In a significant breakthrough, researchers from Case Western Reserve University unravel the molecular mystery behind insulin dysfunction in type 2 diabetes. The discovery of the novel enzyme SCAN sheds light on the role of nitric oxide (NO), providing potential targets for future treatments and offering hope to over half a billion people worldwide affected by this condition.

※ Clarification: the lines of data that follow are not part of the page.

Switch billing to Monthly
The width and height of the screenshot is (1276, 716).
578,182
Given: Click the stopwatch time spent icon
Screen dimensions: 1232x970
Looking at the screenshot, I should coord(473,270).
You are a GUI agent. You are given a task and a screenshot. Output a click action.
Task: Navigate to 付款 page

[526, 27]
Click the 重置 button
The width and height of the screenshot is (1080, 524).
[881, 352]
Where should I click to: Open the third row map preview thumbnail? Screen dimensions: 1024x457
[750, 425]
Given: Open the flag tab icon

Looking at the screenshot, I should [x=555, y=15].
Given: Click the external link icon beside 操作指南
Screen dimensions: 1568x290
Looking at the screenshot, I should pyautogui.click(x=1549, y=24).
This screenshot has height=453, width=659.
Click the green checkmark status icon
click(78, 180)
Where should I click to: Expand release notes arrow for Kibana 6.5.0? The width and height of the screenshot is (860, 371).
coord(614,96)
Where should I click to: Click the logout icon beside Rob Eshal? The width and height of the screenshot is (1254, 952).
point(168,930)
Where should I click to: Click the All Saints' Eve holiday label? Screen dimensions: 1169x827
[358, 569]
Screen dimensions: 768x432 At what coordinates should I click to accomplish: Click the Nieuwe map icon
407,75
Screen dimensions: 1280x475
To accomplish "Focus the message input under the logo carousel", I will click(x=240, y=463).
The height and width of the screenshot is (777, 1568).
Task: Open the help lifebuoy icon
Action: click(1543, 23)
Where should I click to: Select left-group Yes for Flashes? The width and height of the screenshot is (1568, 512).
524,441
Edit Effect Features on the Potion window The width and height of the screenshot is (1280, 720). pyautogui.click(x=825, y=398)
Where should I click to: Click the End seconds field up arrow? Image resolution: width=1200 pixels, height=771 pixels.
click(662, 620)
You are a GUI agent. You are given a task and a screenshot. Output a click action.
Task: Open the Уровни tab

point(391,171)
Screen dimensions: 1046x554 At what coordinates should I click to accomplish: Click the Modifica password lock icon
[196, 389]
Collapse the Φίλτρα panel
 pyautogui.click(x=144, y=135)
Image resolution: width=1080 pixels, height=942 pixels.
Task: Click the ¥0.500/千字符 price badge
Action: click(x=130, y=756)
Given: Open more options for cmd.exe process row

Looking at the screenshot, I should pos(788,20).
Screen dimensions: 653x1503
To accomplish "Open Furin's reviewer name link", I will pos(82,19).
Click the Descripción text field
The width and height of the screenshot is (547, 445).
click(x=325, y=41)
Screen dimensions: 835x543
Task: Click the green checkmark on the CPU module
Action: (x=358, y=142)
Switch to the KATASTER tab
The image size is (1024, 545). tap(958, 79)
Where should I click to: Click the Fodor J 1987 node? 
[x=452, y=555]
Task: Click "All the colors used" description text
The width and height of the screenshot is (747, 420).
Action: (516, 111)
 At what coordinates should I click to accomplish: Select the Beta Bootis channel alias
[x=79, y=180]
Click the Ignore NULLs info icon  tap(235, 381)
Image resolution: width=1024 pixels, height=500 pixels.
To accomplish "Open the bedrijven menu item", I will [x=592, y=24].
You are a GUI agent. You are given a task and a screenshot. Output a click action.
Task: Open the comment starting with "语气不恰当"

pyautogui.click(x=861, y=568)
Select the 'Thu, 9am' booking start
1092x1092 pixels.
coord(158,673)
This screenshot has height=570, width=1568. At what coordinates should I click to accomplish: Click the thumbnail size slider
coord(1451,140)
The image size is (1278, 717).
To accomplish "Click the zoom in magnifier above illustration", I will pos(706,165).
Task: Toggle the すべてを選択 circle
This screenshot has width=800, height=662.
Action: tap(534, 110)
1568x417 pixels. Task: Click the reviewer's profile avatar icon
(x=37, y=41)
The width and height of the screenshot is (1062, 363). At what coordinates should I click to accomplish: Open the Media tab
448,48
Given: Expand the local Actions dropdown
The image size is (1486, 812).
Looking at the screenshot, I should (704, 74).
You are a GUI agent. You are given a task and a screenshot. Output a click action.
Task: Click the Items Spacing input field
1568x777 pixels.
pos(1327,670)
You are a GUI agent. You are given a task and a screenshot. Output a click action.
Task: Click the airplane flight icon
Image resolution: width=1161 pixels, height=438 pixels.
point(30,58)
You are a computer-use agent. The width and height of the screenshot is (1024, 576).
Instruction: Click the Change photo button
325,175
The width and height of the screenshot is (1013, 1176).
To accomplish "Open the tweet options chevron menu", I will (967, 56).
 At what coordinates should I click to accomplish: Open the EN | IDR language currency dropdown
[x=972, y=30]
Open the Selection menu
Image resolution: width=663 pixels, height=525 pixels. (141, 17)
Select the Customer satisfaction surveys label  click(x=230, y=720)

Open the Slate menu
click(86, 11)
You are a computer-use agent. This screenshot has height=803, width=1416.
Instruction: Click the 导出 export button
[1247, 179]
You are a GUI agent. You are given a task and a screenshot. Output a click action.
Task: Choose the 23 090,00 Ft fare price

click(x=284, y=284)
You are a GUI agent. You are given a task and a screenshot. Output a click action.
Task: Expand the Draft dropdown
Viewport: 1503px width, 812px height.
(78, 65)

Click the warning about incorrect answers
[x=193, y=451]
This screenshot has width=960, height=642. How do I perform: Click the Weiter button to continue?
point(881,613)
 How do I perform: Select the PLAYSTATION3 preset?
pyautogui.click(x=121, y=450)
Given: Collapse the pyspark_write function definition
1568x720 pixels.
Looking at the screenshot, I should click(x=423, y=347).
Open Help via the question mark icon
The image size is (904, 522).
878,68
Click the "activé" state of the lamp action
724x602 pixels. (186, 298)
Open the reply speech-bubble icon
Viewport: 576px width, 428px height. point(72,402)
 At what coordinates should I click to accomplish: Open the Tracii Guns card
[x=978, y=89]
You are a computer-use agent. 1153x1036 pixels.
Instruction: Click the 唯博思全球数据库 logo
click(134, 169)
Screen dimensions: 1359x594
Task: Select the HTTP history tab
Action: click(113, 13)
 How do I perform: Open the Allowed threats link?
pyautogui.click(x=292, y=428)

THE NITRIC OXIDE CONNECTION
Jonathan Stamler and his team delve into the connection between nitric oxide (NO) and insulin functionality. Nitric oxide, known for its role as a messenger molecule, is crucial in various physiological functions, and dysregulation has been linked to conditions like multiple sclerosis, Parkinson’s disease, sickle cell disease, and asthma. The researchers suspect an overlooked role of NO in certain types of diabetes.
SCAN ENZYME DISCOVERY
The team identifies a novel enzyme, SCAN (SNO-CoA-assisted nitrosylase), that plays a key role in S-nitrosylation, the process of attaching NO to target proteins like insulin receptors. In individuals with insulin resistance, SCAN activity appears heightened. In mouse models of diabetes, inhibiting SCAN resulted in the absence of classic symptoms, suggesting a potential link between an overabundance of NO and type 2 diabetes.
POTENTIAL TREATMENT AVENUES
The findings open avenues for potential treatments by targeting enzymes like SCAN involved in NO-related mechanisms. By blocking the SCAN enzyme, scientists may explore new treatments for some types of type 2 diabetes. While the research provides hope, the complexity of diabetes necessitates different avenues for treating type I diabetes, primarily caused by a lack of insulin production.
Jonathan Stamler’s Perspective: Jonathan Stamler emphasizes the significance of the study, stating, “This paper shows that dedicated enzymes mediate the many effects of nitric oxide.” He highlights the potential for new treatments for various diseases by understanding the role of enzymes in mediating the effects of NO on proteins, presenting a promising avenue for future research.